*Task material*.
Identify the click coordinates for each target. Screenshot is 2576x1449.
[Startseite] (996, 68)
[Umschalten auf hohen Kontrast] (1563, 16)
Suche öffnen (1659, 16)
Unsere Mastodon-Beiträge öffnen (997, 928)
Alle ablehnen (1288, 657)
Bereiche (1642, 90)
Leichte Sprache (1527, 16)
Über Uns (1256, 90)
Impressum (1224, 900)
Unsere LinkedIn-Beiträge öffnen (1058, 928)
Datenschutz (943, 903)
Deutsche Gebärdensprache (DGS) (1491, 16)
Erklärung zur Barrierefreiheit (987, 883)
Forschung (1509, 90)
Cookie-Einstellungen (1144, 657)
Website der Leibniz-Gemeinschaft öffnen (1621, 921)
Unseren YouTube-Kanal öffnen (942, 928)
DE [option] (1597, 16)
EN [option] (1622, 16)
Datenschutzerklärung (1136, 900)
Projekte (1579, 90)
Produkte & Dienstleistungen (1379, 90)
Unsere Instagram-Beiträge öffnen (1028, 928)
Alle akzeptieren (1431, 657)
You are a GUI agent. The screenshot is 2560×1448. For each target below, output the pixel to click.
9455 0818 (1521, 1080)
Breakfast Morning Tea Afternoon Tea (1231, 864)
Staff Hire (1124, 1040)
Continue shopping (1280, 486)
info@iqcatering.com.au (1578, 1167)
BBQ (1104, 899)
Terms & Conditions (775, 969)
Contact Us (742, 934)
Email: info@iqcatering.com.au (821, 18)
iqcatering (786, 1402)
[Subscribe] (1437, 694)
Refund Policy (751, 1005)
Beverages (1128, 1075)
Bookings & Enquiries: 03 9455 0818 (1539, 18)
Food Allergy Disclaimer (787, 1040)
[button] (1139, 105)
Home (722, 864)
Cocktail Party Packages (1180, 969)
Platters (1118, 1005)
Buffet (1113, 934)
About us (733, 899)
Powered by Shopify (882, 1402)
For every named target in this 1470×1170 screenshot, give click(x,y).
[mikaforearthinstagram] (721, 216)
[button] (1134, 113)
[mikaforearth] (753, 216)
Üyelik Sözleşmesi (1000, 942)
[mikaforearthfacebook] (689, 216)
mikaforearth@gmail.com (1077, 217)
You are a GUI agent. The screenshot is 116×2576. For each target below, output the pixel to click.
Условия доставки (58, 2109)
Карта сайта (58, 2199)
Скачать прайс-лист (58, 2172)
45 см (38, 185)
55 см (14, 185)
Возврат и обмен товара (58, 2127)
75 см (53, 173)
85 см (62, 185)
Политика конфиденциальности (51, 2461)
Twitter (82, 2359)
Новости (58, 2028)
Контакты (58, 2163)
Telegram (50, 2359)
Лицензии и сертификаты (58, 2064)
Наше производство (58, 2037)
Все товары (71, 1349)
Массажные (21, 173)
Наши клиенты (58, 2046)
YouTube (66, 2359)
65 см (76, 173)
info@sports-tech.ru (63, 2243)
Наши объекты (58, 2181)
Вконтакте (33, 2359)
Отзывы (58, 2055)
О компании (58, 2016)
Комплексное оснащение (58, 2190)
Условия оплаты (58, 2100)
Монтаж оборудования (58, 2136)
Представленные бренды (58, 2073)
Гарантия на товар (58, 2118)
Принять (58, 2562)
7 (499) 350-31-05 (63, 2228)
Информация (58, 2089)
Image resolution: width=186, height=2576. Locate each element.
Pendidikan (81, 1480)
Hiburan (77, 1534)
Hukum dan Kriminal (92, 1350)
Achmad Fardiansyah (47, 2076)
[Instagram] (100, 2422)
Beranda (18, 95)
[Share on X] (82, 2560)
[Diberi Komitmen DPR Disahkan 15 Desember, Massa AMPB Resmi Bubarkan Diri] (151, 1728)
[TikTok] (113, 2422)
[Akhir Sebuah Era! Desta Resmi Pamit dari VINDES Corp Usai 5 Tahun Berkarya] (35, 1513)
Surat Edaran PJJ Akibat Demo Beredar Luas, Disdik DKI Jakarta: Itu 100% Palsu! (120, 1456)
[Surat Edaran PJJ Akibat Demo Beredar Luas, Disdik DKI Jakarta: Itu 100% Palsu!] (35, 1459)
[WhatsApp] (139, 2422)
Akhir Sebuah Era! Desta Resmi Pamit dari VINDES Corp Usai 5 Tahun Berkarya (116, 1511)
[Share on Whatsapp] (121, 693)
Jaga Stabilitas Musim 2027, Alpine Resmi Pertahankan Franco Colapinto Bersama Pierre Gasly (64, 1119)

*Exercise instructions*. From the data above, reproduce word for word the lines running from the line with "Refund Policy (751, 1005)" to the line with "Условия оплаты (58, 2100)", ends included.

*Solution to the exercise*.
Refund Policy (751, 1005)
Beverages (1128, 1075)
Bookings & Enquiries: 03 9455 0818 (1539, 18)
Food Allergy Disclaimer (787, 1040)
[button] (1139, 105)
Home (722, 864)
Cocktail Party Packages (1180, 969)
Platters (1118, 1005)
Buffet (1113, 934)
About us (733, 899)
Powered by Shopify (882, 1402)
For every named target in this 1470×1170 screenshot, give click(x,y).
[mikaforearthinstagram] (721, 216)
[button] (1134, 113)
[mikaforearth] (753, 216)
Üyelik Sözleşmesi (1000, 942)
[mikaforearthfacebook] (689, 216)
mikaforearth@gmail.com (1077, 217)
You are a GUI agent. The screenshot is 116×2576. For each target below, output the pixel to click.
Условия доставки (58, 2109)
Карта сайта (58, 2199)
Скачать прайс-лист (58, 2172)
45 см (38, 185)
55 см (14, 185)
Возврат и обмен товара (58, 2127)
75 см (53, 173)
85 см (62, 185)
Политика конфиденциальности (51, 2461)
Twitter (82, 2359)
Новости (58, 2028)
Контакты (58, 2163)
Telegram (50, 2359)
Лицензии и сертификаты (58, 2064)
Наше производство (58, 2037)
Все товары (71, 1349)
Массажные (21, 173)
Наши клиенты (58, 2046)
YouTube (66, 2359)
65 см (76, 173)
info@sports-tech.ru (63, 2243)
Наши объекты (58, 2181)
Вконтакте (33, 2359)
Отзывы (58, 2055)
О компании (58, 2016)
Комплексное оснащение (58, 2190)
Условия оплаты (58, 2100)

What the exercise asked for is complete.